RECORDS FOR THIS EXERCISE START

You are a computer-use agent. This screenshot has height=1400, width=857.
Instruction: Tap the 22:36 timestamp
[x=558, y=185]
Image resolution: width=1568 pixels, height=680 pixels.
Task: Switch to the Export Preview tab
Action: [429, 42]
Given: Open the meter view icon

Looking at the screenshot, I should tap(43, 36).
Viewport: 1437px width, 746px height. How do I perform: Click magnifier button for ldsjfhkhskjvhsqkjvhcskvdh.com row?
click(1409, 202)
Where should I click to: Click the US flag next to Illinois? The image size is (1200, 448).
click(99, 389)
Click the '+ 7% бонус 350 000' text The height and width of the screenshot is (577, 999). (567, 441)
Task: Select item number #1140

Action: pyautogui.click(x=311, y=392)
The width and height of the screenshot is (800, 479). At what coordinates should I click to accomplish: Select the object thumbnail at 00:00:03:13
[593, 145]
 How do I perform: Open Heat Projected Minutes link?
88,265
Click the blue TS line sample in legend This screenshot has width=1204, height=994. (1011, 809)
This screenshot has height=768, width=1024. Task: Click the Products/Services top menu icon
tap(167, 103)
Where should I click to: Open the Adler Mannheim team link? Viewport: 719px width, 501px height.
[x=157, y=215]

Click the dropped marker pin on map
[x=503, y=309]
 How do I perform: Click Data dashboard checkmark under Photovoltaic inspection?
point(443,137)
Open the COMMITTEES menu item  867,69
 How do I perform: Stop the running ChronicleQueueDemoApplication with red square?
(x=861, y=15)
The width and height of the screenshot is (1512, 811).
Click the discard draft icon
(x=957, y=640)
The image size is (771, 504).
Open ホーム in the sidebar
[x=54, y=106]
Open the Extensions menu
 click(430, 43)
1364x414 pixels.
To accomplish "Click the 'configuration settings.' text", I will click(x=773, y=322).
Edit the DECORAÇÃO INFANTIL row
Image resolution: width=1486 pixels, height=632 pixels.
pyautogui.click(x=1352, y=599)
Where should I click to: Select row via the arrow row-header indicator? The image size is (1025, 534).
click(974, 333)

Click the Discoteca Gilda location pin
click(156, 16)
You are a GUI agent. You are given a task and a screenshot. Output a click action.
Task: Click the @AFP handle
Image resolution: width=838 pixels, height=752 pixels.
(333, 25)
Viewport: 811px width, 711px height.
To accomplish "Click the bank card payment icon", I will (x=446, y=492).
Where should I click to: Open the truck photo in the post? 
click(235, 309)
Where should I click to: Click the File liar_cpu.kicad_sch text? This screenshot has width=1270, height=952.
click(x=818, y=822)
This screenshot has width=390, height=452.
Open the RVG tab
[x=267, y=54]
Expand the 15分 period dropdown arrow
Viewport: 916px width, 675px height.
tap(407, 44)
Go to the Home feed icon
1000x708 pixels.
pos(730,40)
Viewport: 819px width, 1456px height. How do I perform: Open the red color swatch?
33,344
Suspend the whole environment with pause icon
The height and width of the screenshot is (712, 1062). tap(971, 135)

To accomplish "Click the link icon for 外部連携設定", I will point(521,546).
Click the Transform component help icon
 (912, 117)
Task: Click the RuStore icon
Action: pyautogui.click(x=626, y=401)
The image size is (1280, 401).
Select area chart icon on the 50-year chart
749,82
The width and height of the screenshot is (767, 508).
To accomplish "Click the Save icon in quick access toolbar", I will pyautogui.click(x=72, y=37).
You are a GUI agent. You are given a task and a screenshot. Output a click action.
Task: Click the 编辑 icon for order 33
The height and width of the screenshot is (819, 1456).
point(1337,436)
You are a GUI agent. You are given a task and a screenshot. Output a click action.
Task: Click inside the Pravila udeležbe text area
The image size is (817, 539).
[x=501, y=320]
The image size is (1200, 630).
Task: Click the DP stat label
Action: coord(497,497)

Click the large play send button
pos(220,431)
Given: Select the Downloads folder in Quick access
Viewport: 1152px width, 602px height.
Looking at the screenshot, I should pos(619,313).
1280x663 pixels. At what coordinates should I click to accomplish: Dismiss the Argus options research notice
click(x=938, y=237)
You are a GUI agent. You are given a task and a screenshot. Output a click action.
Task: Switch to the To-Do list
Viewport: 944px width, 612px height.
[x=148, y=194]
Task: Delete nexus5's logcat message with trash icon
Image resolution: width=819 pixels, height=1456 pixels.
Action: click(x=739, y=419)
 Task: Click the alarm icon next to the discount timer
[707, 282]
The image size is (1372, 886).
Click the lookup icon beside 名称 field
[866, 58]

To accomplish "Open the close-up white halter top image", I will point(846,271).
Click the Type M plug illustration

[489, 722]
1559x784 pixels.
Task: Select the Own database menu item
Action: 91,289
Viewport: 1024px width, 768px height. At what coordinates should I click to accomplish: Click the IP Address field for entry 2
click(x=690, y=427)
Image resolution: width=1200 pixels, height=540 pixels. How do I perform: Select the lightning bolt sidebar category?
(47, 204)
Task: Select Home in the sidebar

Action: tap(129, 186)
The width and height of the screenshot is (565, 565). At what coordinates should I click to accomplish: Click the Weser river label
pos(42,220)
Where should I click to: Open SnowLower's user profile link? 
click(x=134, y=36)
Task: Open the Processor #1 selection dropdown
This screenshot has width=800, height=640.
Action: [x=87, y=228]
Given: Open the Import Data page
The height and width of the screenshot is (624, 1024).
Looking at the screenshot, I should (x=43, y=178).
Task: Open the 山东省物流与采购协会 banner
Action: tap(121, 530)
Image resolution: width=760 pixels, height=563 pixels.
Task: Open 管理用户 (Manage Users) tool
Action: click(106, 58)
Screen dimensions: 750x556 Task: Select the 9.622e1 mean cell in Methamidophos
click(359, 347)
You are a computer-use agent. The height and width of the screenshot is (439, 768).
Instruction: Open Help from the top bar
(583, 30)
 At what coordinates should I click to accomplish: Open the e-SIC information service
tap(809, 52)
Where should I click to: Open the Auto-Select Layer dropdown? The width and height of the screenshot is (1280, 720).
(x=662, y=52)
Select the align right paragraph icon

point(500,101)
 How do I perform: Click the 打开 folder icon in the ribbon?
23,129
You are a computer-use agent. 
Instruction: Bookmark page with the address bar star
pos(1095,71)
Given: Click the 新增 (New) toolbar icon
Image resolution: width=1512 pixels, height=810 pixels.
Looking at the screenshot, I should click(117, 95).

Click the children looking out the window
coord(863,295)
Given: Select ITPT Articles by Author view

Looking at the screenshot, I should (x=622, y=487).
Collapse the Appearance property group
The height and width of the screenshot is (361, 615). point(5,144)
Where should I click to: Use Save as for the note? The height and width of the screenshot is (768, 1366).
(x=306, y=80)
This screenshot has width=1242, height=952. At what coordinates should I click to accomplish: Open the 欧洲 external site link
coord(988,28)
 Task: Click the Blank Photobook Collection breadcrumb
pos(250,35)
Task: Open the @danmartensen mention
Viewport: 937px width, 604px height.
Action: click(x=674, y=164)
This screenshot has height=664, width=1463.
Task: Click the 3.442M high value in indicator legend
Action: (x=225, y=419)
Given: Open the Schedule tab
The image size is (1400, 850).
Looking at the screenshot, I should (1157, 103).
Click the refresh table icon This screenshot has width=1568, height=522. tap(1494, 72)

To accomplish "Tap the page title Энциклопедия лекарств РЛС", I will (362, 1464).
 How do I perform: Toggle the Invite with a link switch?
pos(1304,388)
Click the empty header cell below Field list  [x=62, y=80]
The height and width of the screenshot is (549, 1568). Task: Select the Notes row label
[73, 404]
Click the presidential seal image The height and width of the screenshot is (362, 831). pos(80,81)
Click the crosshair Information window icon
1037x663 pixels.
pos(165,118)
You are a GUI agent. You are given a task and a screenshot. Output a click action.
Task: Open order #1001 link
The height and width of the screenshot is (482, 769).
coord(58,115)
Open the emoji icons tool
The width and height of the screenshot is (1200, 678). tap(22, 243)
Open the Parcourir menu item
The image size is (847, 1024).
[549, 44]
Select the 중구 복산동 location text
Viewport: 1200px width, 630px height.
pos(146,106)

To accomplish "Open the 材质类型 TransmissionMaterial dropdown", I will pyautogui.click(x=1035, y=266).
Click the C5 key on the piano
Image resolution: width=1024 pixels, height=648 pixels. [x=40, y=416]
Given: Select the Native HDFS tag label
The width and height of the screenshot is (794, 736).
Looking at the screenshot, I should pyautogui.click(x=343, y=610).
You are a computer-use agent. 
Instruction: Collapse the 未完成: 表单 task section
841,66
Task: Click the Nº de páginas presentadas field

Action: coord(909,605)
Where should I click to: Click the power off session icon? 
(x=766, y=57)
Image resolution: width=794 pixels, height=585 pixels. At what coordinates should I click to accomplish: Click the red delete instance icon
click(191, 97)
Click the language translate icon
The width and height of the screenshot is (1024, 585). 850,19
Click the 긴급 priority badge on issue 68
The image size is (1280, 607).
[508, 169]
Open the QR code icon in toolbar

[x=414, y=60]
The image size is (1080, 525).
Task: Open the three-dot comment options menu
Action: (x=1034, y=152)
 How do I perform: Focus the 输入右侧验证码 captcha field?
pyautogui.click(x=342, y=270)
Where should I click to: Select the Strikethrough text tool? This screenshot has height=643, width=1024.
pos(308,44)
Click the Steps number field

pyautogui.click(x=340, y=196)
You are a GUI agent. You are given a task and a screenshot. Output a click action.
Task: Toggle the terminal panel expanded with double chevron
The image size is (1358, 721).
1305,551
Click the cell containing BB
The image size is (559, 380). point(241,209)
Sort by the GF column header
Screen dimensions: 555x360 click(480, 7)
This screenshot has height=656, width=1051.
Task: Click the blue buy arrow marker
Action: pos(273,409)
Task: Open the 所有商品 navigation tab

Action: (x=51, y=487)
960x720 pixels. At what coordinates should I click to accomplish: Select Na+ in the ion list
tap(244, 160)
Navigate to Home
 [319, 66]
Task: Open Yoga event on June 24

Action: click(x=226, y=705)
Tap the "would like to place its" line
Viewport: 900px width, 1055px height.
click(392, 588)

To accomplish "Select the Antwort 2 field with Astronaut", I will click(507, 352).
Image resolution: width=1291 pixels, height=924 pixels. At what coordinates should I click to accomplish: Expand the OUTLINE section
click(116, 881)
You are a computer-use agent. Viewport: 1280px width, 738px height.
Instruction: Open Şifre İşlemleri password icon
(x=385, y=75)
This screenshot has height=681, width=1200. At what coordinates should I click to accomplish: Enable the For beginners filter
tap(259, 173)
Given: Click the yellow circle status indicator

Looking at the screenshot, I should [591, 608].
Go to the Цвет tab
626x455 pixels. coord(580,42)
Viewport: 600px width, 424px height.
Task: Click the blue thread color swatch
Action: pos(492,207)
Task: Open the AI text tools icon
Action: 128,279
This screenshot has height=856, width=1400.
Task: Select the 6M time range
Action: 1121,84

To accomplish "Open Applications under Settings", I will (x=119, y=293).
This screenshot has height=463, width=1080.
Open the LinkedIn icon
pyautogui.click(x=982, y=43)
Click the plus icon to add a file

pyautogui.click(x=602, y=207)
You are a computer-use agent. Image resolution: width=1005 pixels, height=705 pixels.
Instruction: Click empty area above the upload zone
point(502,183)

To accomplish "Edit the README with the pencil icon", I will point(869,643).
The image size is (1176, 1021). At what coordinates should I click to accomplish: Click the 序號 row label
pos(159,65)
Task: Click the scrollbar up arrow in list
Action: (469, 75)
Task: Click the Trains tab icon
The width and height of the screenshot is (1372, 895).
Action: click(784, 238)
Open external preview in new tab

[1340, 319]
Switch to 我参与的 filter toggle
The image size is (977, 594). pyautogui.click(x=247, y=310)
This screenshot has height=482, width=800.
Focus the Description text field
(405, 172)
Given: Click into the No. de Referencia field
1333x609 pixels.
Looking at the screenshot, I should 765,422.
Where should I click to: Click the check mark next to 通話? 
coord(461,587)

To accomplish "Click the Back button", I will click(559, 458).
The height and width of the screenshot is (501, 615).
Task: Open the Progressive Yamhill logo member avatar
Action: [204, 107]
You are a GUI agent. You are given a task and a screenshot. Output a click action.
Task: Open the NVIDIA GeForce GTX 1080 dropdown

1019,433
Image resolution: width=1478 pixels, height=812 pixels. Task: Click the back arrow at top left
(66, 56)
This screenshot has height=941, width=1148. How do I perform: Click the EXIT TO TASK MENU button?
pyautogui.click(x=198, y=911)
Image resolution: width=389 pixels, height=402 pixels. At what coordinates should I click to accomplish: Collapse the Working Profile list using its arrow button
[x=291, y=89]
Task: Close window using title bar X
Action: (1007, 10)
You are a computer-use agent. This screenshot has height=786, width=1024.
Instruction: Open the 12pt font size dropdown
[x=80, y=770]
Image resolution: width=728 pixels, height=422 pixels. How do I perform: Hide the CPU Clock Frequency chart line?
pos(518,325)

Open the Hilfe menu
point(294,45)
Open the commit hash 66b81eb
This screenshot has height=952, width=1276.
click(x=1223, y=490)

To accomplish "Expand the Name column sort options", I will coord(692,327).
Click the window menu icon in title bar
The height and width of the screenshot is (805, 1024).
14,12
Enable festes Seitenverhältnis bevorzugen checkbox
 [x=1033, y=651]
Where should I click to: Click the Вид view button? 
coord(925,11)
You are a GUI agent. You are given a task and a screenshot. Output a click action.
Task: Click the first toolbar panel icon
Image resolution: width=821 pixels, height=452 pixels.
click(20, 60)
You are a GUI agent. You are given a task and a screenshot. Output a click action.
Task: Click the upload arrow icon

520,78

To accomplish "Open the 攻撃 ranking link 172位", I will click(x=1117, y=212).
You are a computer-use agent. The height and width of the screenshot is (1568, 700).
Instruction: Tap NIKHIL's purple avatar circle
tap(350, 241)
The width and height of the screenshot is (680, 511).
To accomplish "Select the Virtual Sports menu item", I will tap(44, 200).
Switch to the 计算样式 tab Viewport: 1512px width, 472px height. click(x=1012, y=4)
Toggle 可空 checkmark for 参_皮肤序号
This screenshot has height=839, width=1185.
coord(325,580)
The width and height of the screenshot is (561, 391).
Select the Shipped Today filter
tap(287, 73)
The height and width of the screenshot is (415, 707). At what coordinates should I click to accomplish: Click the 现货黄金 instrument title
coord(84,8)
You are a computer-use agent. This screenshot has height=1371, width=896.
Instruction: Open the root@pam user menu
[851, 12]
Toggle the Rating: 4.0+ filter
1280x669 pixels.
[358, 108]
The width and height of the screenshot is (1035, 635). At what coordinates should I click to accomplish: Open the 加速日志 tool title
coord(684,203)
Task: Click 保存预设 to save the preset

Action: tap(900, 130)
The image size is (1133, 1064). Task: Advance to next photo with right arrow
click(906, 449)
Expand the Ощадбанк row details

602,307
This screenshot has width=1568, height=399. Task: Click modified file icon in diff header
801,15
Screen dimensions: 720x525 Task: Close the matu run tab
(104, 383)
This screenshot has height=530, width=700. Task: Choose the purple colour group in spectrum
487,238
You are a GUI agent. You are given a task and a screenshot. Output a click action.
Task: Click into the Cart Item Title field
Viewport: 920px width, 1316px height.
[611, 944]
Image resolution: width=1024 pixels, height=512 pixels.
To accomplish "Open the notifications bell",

RECORDS FOR THIS EXERCISE END

**WHAT THIS TASK INVOLVES**
Identify and extract each line of the listing that contains "panel".

**EXERCISE ANSWER**
Task: Toggle the terminal panel expanded with double chevron
Task: Click the first toolbar panel icon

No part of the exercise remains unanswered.